New data compares infection rates before and during pandemic
After years of steady reductions in healthcare-associated infections, significantly higher rates of four out of six routinely tracked infections were observed in hospitals in the United States, according to a new U.S. Centers for Disease Control and Prevention (CDC) analysis of data from the National Healthcare Safety Network (NHSN) published in the journal Infection Control & Hospital Epidemiology.
Increases were attributed to factors related to the novel coronavirus (COVID-19) pandemic, including more and sicker patients requiring more frequent and longer use of catheters and ventilators as well as staffing and supply challenges.

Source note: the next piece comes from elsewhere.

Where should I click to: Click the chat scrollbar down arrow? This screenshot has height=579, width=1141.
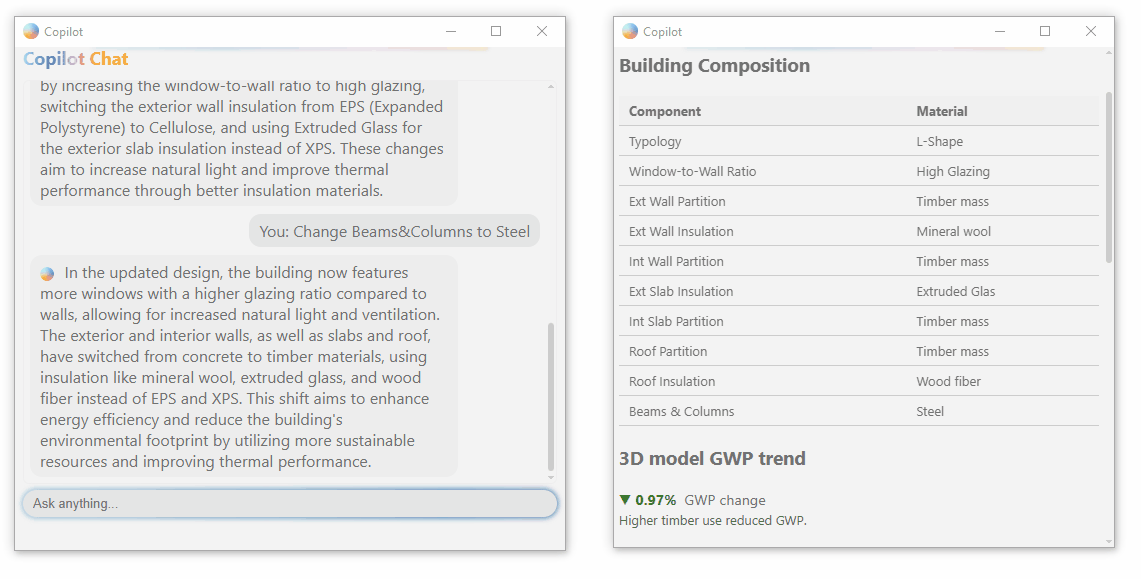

For the analysis, researchers used data collected through NHSN, which is used by nearly all U.S. hospitals to fulfill local, state, or federal infection reporting requirements. Major increases were found in 2020 compared to 2019 in four serious infection types: central line-associated bloodstream infections, catheter-associated urinary tract infections, ventilator-associated events, and antibiotic resistant staph infections. The largest increases were bloodstream infections associated with central line catheters that are inserted into large blood vessels to provide medication and other fluids over long periods. Rates of central line infections were 46 percent to 47 percent higher in the third and fourth quarters of 2020 compared to 2019.
With dramatic increases in the frequency and duration of ventilator use, rates of ventilator-associated infections increase by 45 percent in the fourth quarter of 2020 compared to 2019. The CDC analysis found sharp increases in standardized infection rates, indicating that the increases were not simply a reflection of more devices being used.
The study found that two other types of infection remained steady or declined during COVID-19. Surgical-site infections rates did not increase as fewer elective surgeries were performed, largely in operating rooms with uninterrupted infection control processes that were separate from COVID-19 wards. In addition, no increase was found in Clostridioides Difficile (C. diff), a serious bacterial infection that occurs after antibiotic use. The researchers said lower rates of C. diff may be a result of increased focus on hand hygiene, environmental cleaning, patient isolation, and use of personal protective equipment.
“Basic infection control practices must be hardwired into practice so that they are less vulnerable when the healthcare system is stressed,” the authors said in the study. “One approach might be to designate clinical staff to be added to the hospital epidemiology team to allow for rapid expansion of effort to support a pandemic response.”